Methods We investigated >270 000 infants born from 1997 to 2002 at three managed care organizations participating in the US Vaccine Safety Datalink. Medical records were abstracted if an infant had a discharge ICD-9 code compatible with HSV infection, a positive laboratory test for HSV, or neonatal death. Abstracted data included symptoms, testing, and treatment. Two physicians reviewed likely HSV infections. We identified confirmed cases (compatible symptoms and positive laboratory test), probable cases (compatible symptoms only), and others (with an alternate diagnosis). Descriptive frequencies were calculated.

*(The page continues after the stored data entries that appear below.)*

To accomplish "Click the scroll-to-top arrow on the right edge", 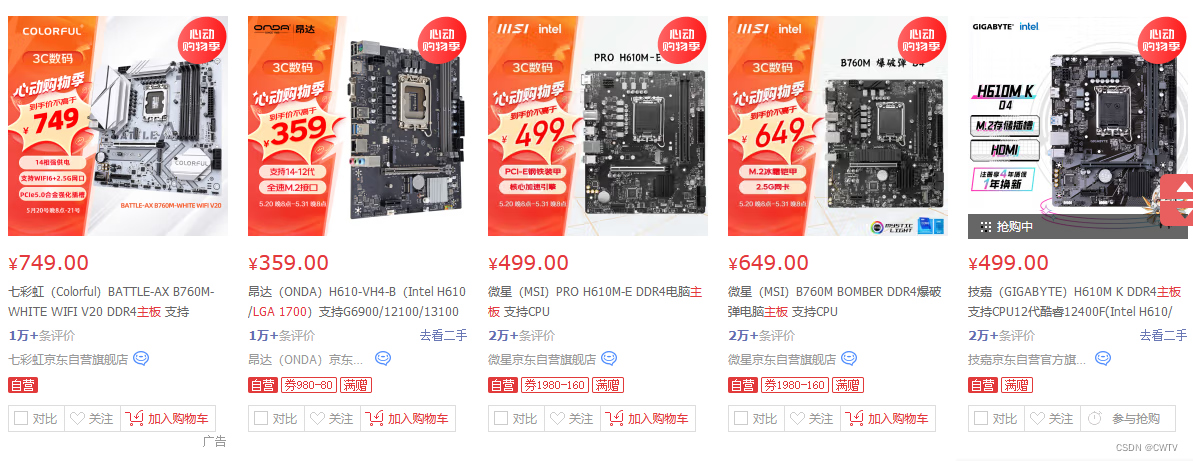I will [1184, 187].
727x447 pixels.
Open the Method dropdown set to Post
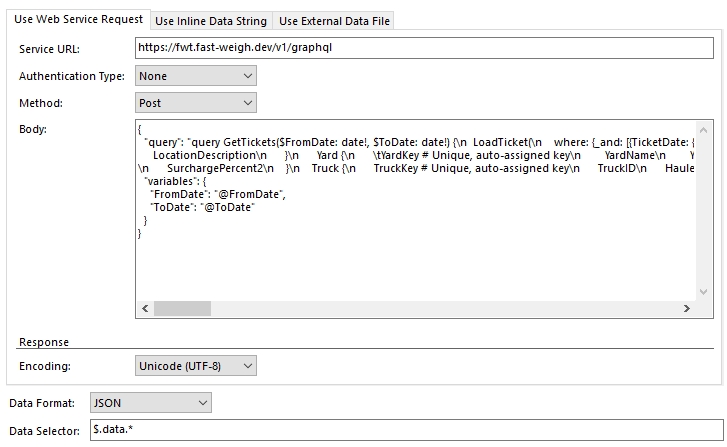(x=195, y=103)
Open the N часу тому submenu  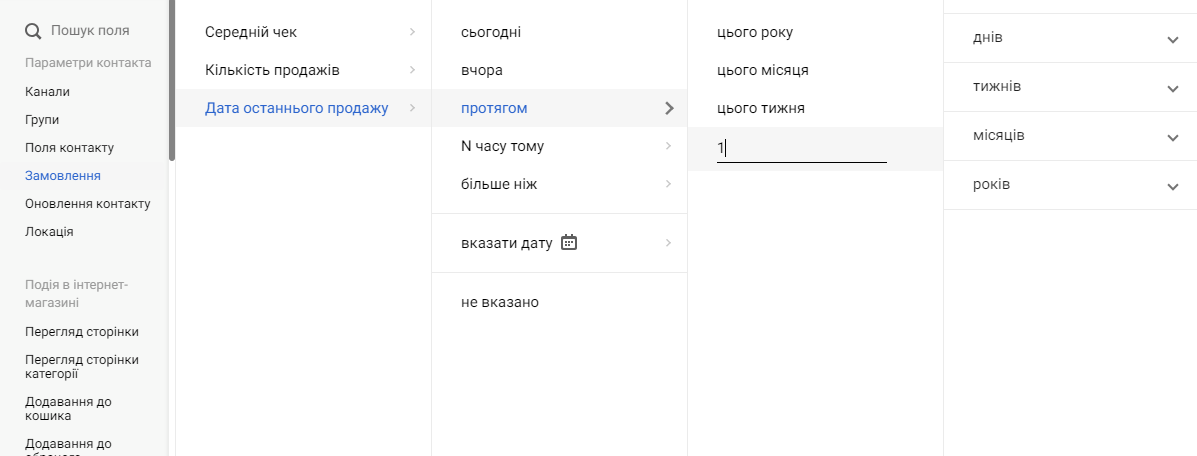coord(502,146)
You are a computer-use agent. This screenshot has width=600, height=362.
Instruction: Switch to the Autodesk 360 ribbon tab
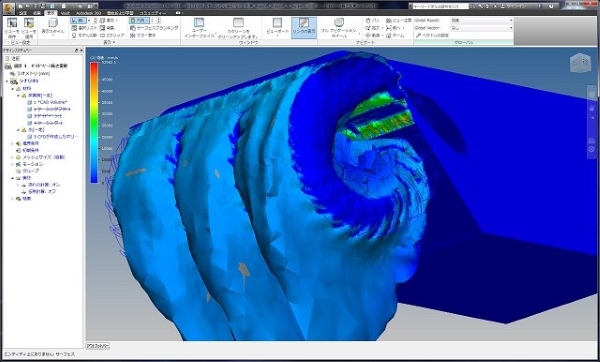(x=88, y=13)
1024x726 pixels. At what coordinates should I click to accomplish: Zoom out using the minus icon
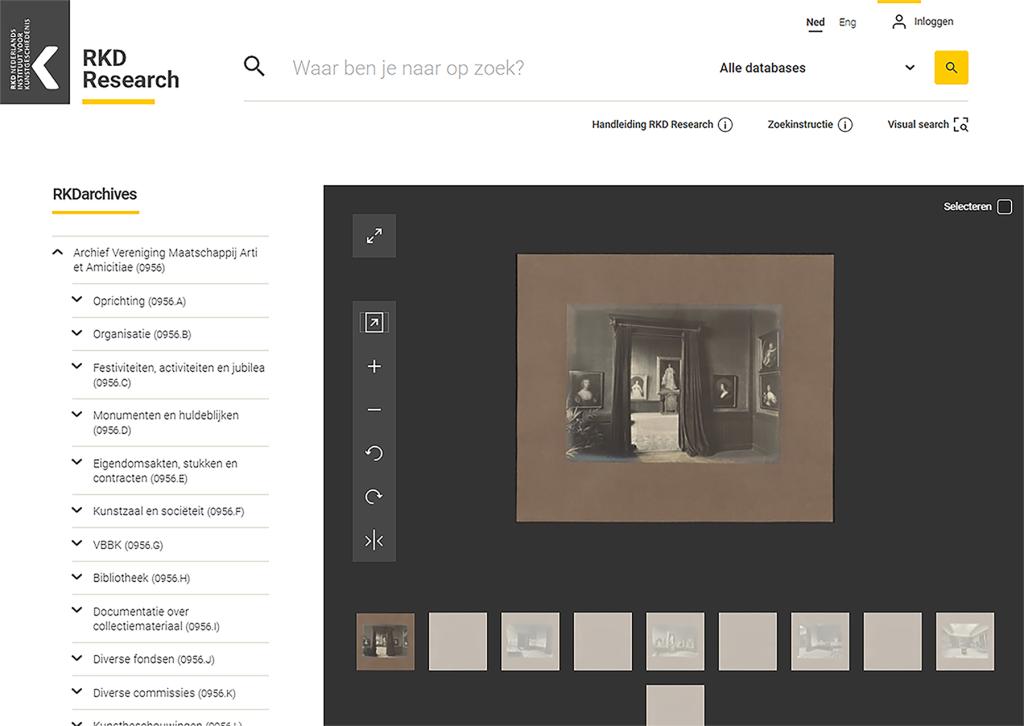coord(374,409)
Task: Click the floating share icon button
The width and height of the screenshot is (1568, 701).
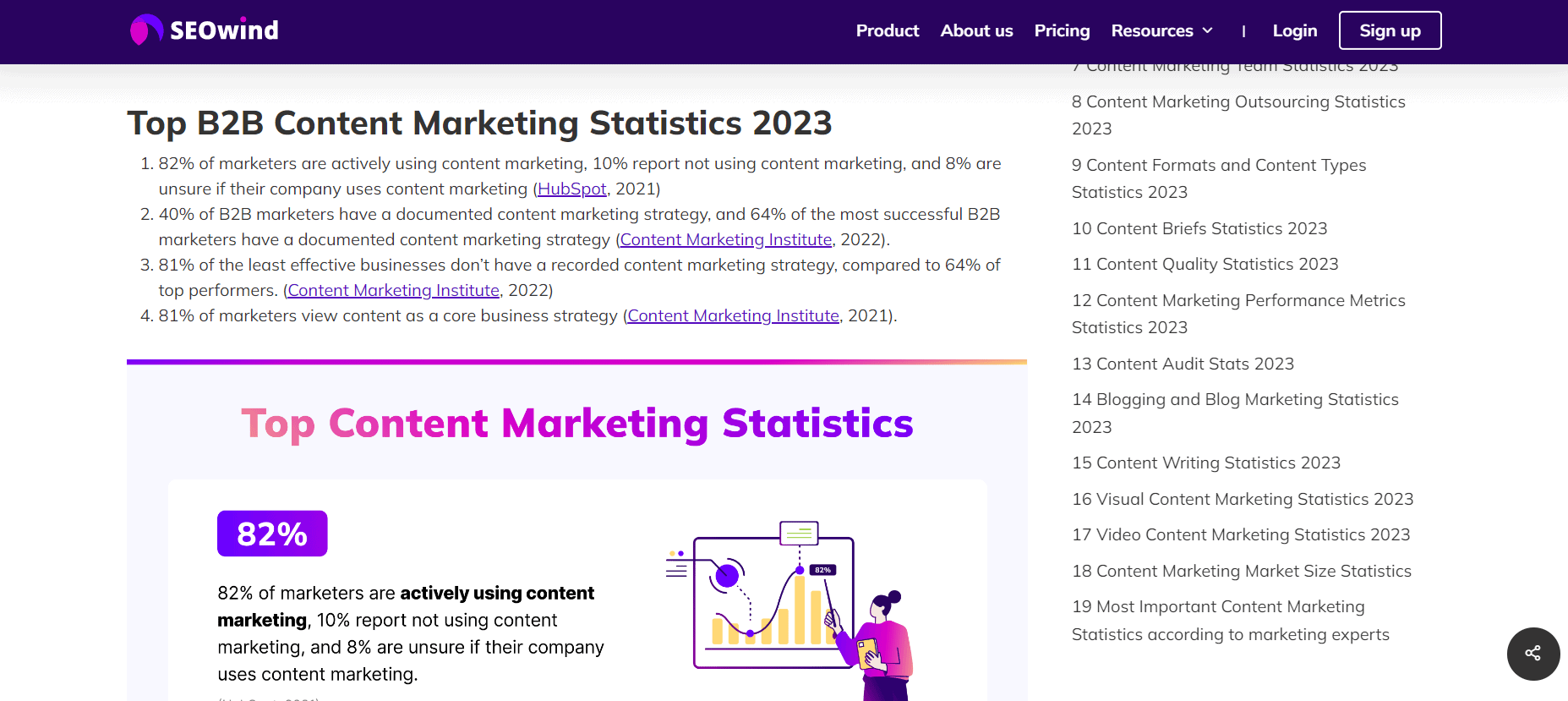Action: coord(1532,654)
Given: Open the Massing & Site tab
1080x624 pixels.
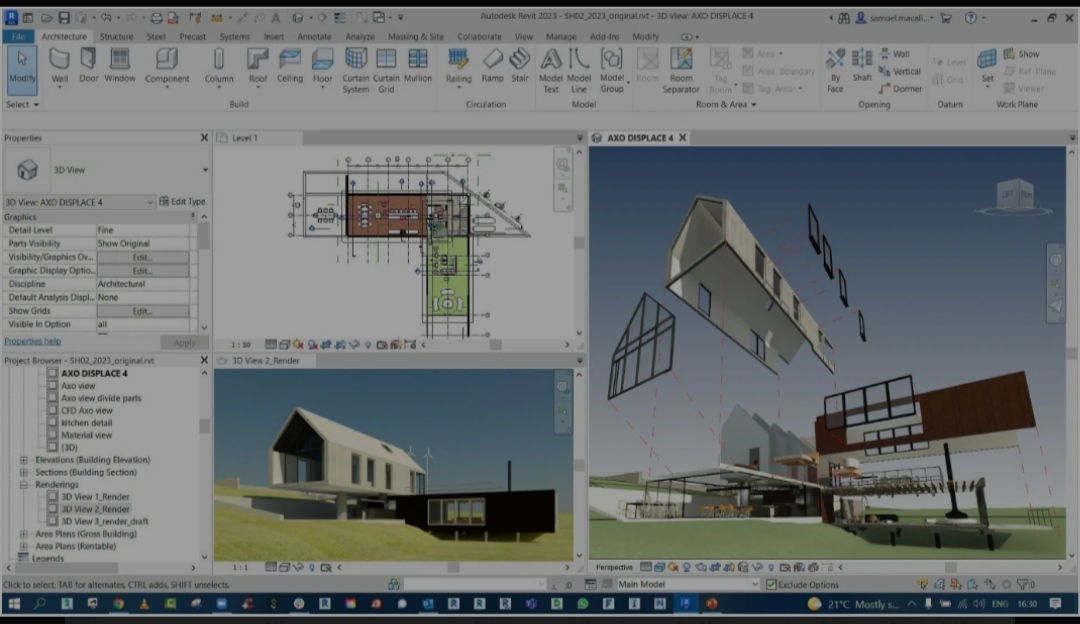Looking at the screenshot, I should pyautogui.click(x=415, y=37).
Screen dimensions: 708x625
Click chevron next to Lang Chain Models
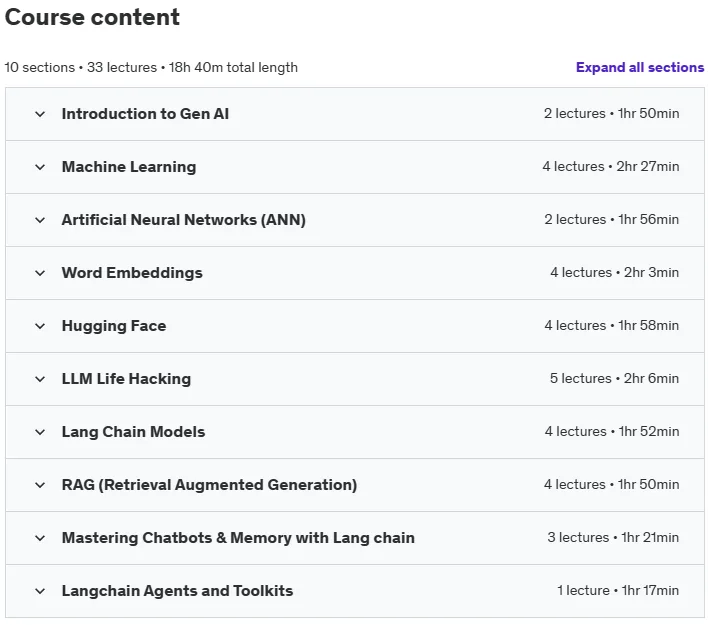click(40, 432)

Results We abstracted records from 770 infants, identifying 35 cases (24 confirmed and 11 probable) and 735 others. HSV infection manifested as skin, eye, and mucosal (SEM) disease in 20 cases, central nervous system (CNS) disease in 8 cases, and disseminated disease in seven cases. Among 35 cases, all 35 (100%) had symptoms compatible with HSV infection; these included vesicular lesions in 20 (57%) and seizure in 7 (20%). Overall, 35 (100%) were ever tested for HSV. At least 34 (97%) received some acyclovir; median time to treatment, available for 32 cases, was 3 days (range 0–35 days). Only 8 (23%) received systemic acyclovir for the recommended 14–21 days, while 18 (51%) received <14 days and 8 (23%) received more than 21 days. Among 735 others, 701 (95%) had symptoms compatible with HSV infection; these included vesicular lesions in 10 (1%) and seizure in 244 (33%). Overall, 172 (23%) were ever tested for HSV, including 7/10 (70%) with vesicular lesions and 69/244 (28%) with seizure. At least 98 (13%) received some acyclovir, including 2/10 (20%) with vesicular lesions and 18/244 (7%) with seizure. Of these, 32 (4%) infants received acyclovir for ≥7 days.
Conclusions Our results reveal variations in clinical care of infants with possible neonatal HSV infection. Among cases, duration of antiviral therapy rarely followed treatment recommendations. Among symptomatic infants, most with vesicular lesions but few with seizures were ever tested for HSV. These variations suggest opportunities for clinical quality improvements.